Oh, ./python -m test -j1 -R 3:3 test_import leaks references ("test_import leaked [11, 13, 10] references, sum=34")... but it also leaks in the main branch. Ah! It's unrelated to this PR. Also, ./python -m test -R 3:3 test_import doesn't leak. It's inteesting :-)

@serhiy-storchaka
Copy link
Member

sys.modules can be not a dict, and it is not guaranteed that it keeps reference. It can be a custom mapping with __getitem__ which returns a new object or removes returned object or __setitem__ which does nothing. There is so much unknown. With weakref we can be sure that we get either a reference to live object or NULL. Please do not change this code until you find better solution.

@vstinner
Copy link
Member Author

Also, ./python -m test -j1 -R 3:3 test_import does crash, but again, it's unrelated to this PR. It does also crash in the main branch. It's a recent regression: #91095 (comment)

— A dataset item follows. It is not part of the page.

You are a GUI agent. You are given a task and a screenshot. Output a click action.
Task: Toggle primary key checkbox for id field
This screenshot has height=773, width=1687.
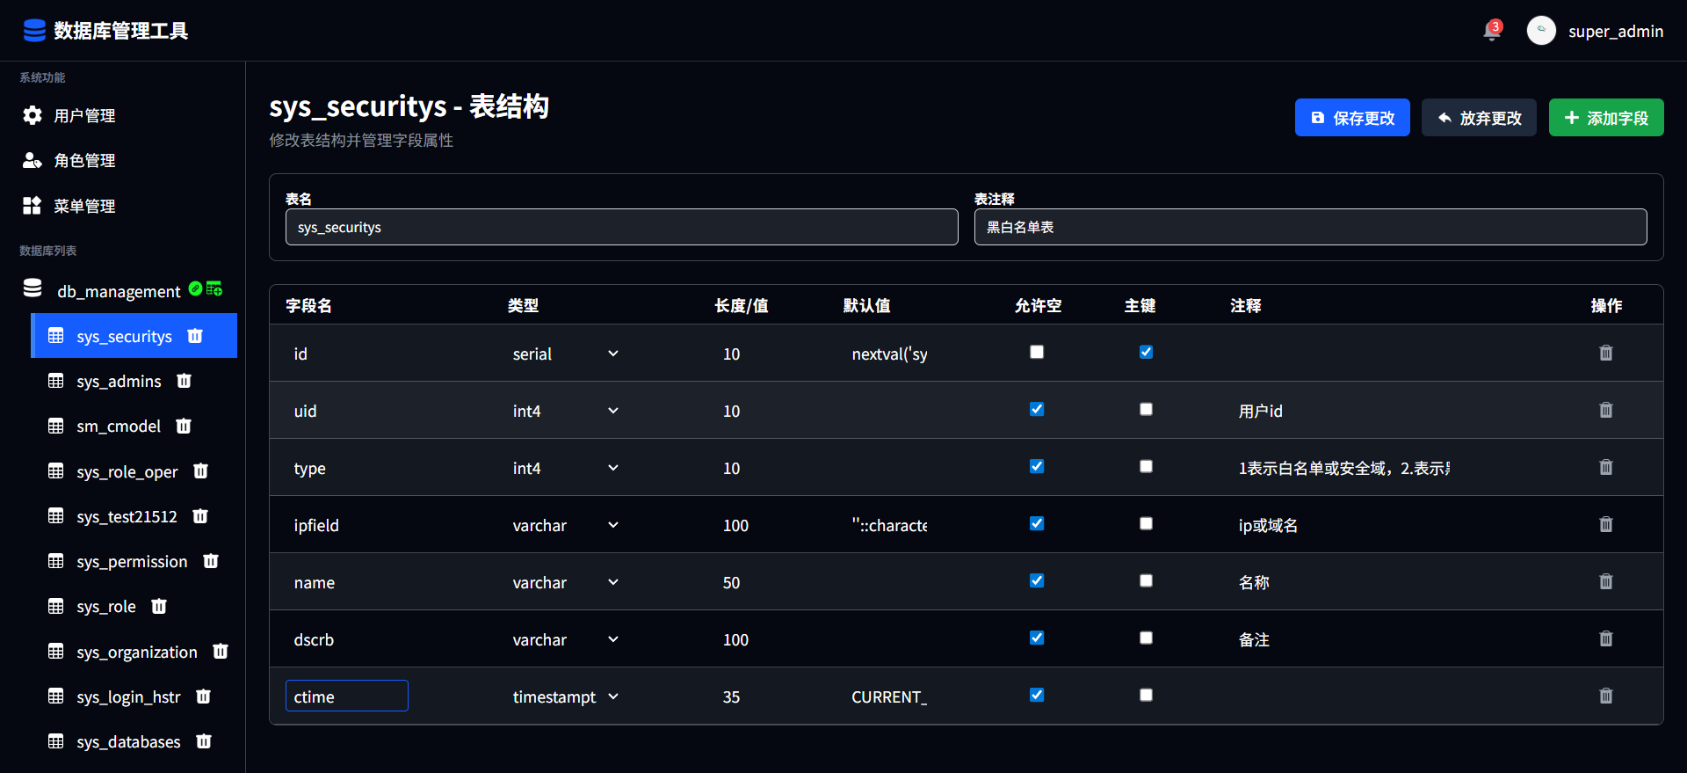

@vstinner vstinner marked this pull request as draft June 22, 2023 22:38
@vstinner
Copy link
Member Author

PyImport_AddModule() history, oldest to newest:

  • In 1990, commit 85a5fbb (first commit which added C code to CPython, so oldest C code tracked by the Git repository) added new_module() function which uses mtab = sysget("modules"); to get modules. sysget() is implemented as dictlookup(sysdict, name) which looks into static object *sysdict;. This version respected sys.modules :-)

  • In 1990, commit 3f5da24 added static object *modules; variable to Python/import.c, variable used by add_module() (old name of PyImport_AddModule()). sys.modules is no longer used by add_modules().

  • In 1997, commit 25ce566 added PyImport_GetModuleDict() implemented as PyThreadState_Get()->interp. PyImport_AddModules() uses PyObject *modules = PyImport_GetModuleDict(); and then works on this dictionary with PyDict_GetItemString() and PyDict_SetItemString().

  • In 2017, commit 3f9eee6 modified import_add_module() to "Support other mappings in PyInterpreterState.modules": issue [subinterpreters] Eliminate PyInterpreterState.modules. #72597.

  • In 2021, commit 4db8988 changes PyImport_AddModule() to use PyWeakref_New() to create a borrowed reference.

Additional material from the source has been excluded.